### Information provided
▬▬▬▬▬▬▬▬▬▬
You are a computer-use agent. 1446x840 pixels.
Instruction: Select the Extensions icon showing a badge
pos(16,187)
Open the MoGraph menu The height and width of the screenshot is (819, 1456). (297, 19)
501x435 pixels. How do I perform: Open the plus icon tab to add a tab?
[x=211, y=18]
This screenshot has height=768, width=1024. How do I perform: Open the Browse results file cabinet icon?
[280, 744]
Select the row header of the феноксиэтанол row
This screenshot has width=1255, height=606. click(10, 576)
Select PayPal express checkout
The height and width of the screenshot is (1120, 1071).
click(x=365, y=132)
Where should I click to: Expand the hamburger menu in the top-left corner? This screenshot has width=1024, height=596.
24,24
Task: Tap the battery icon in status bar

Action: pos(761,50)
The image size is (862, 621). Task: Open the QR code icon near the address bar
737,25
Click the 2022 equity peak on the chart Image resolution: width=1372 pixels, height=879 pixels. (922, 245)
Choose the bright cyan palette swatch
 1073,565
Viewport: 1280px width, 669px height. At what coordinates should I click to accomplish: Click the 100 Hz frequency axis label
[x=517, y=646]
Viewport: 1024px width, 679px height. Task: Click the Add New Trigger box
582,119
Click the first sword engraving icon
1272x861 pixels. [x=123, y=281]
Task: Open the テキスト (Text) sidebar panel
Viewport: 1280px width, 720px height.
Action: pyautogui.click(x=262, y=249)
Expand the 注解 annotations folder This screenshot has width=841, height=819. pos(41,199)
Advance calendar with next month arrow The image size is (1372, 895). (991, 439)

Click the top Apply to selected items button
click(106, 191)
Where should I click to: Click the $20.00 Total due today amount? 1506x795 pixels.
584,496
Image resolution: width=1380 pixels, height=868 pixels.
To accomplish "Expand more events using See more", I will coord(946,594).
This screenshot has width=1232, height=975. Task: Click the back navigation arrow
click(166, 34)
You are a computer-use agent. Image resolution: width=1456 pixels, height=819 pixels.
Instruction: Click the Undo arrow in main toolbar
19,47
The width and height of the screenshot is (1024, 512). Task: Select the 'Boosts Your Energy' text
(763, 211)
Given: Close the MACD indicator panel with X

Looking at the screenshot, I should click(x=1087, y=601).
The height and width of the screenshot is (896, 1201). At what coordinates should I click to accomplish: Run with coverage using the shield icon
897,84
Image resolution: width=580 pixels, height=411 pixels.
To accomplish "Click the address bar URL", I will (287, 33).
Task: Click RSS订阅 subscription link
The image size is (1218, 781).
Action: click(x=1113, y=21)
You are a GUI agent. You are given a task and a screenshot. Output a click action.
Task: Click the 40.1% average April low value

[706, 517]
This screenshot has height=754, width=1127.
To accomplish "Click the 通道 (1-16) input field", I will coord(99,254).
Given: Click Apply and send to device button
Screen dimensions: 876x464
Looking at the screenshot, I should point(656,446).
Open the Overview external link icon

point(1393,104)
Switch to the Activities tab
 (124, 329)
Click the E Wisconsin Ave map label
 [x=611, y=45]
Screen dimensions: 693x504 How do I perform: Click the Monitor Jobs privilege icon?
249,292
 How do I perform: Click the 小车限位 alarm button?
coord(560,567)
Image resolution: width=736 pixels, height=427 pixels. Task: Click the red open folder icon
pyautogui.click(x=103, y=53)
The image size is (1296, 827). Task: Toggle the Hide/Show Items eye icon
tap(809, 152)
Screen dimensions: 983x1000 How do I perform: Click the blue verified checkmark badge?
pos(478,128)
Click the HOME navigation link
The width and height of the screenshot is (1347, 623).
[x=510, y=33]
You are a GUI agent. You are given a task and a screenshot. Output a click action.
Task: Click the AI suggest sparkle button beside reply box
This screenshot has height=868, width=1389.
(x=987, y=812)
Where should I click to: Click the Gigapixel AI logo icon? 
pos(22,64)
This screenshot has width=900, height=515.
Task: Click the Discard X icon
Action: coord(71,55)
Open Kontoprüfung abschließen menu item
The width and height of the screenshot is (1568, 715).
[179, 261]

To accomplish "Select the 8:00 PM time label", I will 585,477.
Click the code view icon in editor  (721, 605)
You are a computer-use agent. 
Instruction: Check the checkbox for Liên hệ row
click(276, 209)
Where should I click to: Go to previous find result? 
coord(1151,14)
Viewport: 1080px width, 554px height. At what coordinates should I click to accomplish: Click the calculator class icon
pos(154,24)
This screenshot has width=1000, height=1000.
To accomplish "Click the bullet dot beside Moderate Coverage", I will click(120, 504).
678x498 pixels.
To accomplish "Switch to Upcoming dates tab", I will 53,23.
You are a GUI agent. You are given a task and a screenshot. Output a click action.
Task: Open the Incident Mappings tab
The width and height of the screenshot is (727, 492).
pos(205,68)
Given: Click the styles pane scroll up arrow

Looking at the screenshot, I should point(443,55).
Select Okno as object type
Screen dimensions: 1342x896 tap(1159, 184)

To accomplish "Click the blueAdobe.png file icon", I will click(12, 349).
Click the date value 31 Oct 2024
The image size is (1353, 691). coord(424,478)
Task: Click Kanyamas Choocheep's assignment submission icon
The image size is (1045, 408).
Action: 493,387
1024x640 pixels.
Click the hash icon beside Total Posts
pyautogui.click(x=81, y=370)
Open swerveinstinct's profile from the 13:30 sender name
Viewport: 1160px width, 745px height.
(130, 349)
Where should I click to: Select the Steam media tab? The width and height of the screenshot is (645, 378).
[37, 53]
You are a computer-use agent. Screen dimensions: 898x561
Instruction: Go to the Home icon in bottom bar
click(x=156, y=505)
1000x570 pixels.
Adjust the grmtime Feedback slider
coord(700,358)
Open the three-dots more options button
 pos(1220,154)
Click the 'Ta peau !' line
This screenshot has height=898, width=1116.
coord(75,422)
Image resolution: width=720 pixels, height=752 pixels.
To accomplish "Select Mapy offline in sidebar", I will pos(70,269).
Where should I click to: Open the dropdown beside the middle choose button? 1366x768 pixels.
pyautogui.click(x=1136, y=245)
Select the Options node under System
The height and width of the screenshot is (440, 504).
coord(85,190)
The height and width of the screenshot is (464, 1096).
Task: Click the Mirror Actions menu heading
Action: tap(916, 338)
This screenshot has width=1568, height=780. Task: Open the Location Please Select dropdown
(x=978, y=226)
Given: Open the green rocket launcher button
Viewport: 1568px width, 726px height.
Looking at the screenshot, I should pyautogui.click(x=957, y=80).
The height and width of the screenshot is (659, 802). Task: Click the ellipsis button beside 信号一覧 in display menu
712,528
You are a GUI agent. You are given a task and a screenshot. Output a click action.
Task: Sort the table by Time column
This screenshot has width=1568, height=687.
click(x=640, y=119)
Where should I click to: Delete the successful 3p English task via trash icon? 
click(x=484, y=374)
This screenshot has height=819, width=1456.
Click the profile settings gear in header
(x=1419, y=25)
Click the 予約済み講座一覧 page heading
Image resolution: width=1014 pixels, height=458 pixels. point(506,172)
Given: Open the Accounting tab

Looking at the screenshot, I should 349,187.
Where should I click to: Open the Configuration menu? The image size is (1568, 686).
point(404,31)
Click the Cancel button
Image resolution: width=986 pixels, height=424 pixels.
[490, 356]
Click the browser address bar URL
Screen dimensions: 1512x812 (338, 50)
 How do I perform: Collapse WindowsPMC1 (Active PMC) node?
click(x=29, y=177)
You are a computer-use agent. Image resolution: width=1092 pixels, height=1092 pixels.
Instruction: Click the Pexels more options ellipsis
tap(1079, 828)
▬▬▬▬▬▬▬▬▬▬
### Problem details
Can you copy out all of the records above word for word, leaving nothing out and changing nothing?

### Task solution
You are a computer-use agent. 1446x840 pixels.
Instruction: Select the Extensions icon showing a badge
pos(16,187)
Open the MoGraph menu The height and width of the screenshot is (819, 1456). (297, 19)
501x435 pixels. How do I perform: Open the plus icon tab to add a tab?
[x=211, y=18]
This screenshot has height=768, width=1024. How do I perform: Open the Browse results file cabinet icon?
[280, 744]
Select the row header of the феноксиэтанол row
This screenshot has width=1255, height=606. click(10, 576)
Select PayPal express checkout
The height and width of the screenshot is (1120, 1071).
click(x=365, y=132)
Where should I click to: Expand the hamburger menu in the top-left corner? This screenshot has width=1024, height=596.
24,24
Task: Tap the battery icon in status bar

Action: pos(761,50)
The image size is (862, 621). Task: Open the QR code icon near the address bar
737,25
Click the 2022 equity peak on the chart Image resolution: width=1372 pixels, height=879 pixels. (922, 245)
Choose the bright cyan palette swatch
 1073,565
Viewport: 1280px width, 669px height. At what coordinates should I click to accomplish: Click the 100 Hz frequency axis label
[x=517, y=646]
Viewport: 1024px width, 679px height. Task: Click the Add New Trigger box
582,119
Click the first sword engraving icon
1272x861 pixels. [x=123, y=281]
Task: Open the テキスト (Text) sidebar panel
Viewport: 1280px width, 720px height.
Action: pyautogui.click(x=262, y=249)
Expand the 注解 annotations folder This screenshot has width=841, height=819. pos(41,199)
Advance calendar with next month arrow The image size is (1372, 895). (991, 439)

Click the top Apply to selected items button
click(106, 191)
Where should I click to: Click the $20.00 Total due today amount? 1506x795 pixels.
584,496
Image resolution: width=1380 pixels, height=868 pixels.
To accomplish "Expand more events using See more", I will coord(946,594).
This screenshot has width=1232, height=975. Task: Click the back navigation arrow
click(166, 34)
You are a computer-use agent. Image resolution: width=1456 pixels, height=819 pixels.
Instruction: Click the Undo arrow in main toolbar
19,47
The width and height of the screenshot is (1024, 512). Task: Select the 'Boosts Your Energy' text
(763, 211)
Given: Close the MACD indicator panel with X

Looking at the screenshot, I should click(x=1087, y=601).
The height and width of the screenshot is (896, 1201). At what coordinates should I click to accomplish: Run with coverage using the shield icon
897,84
Image resolution: width=580 pixels, height=411 pixels.
To accomplish "Click the address bar URL", I will (287, 33).
Task: Click RSS订阅 subscription link
The image size is (1218, 781).
Action: click(x=1113, y=21)
You are a GUI agent. You are given a task and a screenshot. Output a click action.
Task: Click the 40.1% average April low value

[706, 517]
This screenshot has height=754, width=1127.
To accomplish "Click the 通道 (1-16) input field", I will coord(99,254).
Given: Click Apply and send to device button
Screen dimensions: 876x464
Looking at the screenshot, I should point(656,446).
Open the Overview external link icon

point(1393,104)
Switch to the Activities tab
 (124, 329)
Click the E Wisconsin Ave map label
 [x=611, y=45]
Screen dimensions: 693x504 How do I perform: Click the Monitor Jobs privilege icon?
249,292
 How do I perform: Click the 小车限位 alarm button?
coord(560,567)
Image resolution: width=736 pixels, height=427 pixels. Task: Click the red open folder icon
pyautogui.click(x=103, y=53)
The image size is (1296, 827). Task: Toggle the Hide/Show Items eye icon
tap(809, 152)
Screen dimensions: 983x1000 How do I perform: Click the blue verified checkmark badge?
pos(478,128)
Click the HOME navigation link
The width and height of the screenshot is (1347, 623).
[x=510, y=33]
You are a GUI agent. You are given a task and a screenshot. Output a click action.
Task: Click the AI suggest sparkle button beside reply box
This screenshot has height=868, width=1389.
(x=987, y=812)
Where should I click to: Click the Gigapixel AI logo icon? 
pos(22,64)
This screenshot has width=900, height=515.
Task: Click the Discard X icon
Action: coord(71,55)
Open Kontoprüfung abschließen menu item
The width and height of the screenshot is (1568, 715).
[179, 261]

To accomplish "Select the 8:00 PM time label", I will 585,477.
Click the code view icon in editor  (721, 605)
You are a computer-use agent. 
Instruction: Check the checkbox for Liên hệ row
click(276, 209)
Where should I click to: Go to previous find result? 
coord(1151,14)
Viewport: 1080px width, 554px height. At what coordinates should I click to accomplish: Click the calculator class icon
pos(154,24)
This screenshot has width=1000, height=1000.
To accomplish "Click the bullet dot beside Moderate Coverage", I will click(120, 504).
678x498 pixels.
To accomplish "Switch to Upcoming dates tab", I will 53,23.
You are a GUI agent. You are given a task and a screenshot. Output a click action.
Task: Open the Incident Mappings tab
The width and height of the screenshot is (727, 492).
pos(205,68)
Given: Click the styles pane scroll up arrow

Looking at the screenshot, I should point(443,55).
Select Okno as object type
Screen dimensions: 1342x896 tap(1159, 184)

To accomplish "Click the blueAdobe.png file icon", I will click(12, 349).
Click the date value 31 Oct 2024
The image size is (1353, 691). coord(424,478)
Task: Click Kanyamas Choocheep's assignment submission icon
The image size is (1045, 408).
Action: 493,387
1024x640 pixels.
Click the hash icon beside Total Posts
pyautogui.click(x=81, y=370)
Open swerveinstinct's profile from the 13:30 sender name
Viewport: 1160px width, 745px height.
(130, 349)
Where should I click to: Select the Steam media tab? The width and height of the screenshot is (645, 378).
[37, 53]
You are a computer-use agent. Screen dimensions: 898x561
Instruction: Go to the Home icon in bottom bar
click(x=156, y=505)
1000x570 pixels.
Adjust the grmtime Feedback slider
coord(700,358)
Open the three-dots more options button
 pos(1220,154)
Click the 'Ta peau !' line
This screenshot has height=898, width=1116.
coord(75,422)
Image resolution: width=720 pixels, height=752 pixels.
To accomplish "Select Mapy offline in sidebar", I will pos(70,269).
Where should I click to: Open the dropdown beside the middle choose button? 1366x768 pixels.
pyautogui.click(x=1136, y=245)
Select the Options node under System
The height and width of the screenshot is (440, 504).
coord(85,190)
The height and width of the screenshot is (464, 1096).
Task: Click the Mirror Actions menu heading
Action: tap(916, 338)
This screenshot has width=1568, height=780. Task: Open the Location Please Select dropdown
(x=978, y=226)
Given: Open the green rocket launcher button
Viewport: 1568px width, 726px height.
Looking at the screenshot, I should pyautogui.click(x=957, y=80).
The height and width of the screenshot is (659, 802). Task: Click the ellipsis button beside 信号一覧 in display menu
712,528
You are a GUI agent. You are given a task and a screenshot. Output a click action.
Task: Sort the table by Time column
This screenshot has width=1568, height=687.
click(x=640, y=119)
Where should I click to: Delete the successful 3p English task via trash icon? 
click(x=484, y=374)
This screenshot has height=819, width=1456.
Click the profile settings gear in header
(x=1419, y=25)
Click the 予約済み講座一覧 page heading
Image resolution: width=1014 pixels, height=458 pixels. point(506,172)
Given: Open the Accounting tab

Looking at the screenshot, I should 349,187.
Where should I click to: Open the Configuration menu? The image size is (1568, 686).
point(404,31)
Click the Cancel button
Image resolution: width=986 pixels, height=424 pixels.
[490, 356]
Click the browser address bar URL
Screen dimensions: 1512x812 (338, 50)
 How do I perform: Collapse WindowsPMC1 (Active PMC) node?
click(x=29, y=177)
You are a computer-use agent. Image resolution: width=1092 pixels, height=1092 pixels.
Instruction: Click the Pexels more options ellipsis
tap(1079, 828)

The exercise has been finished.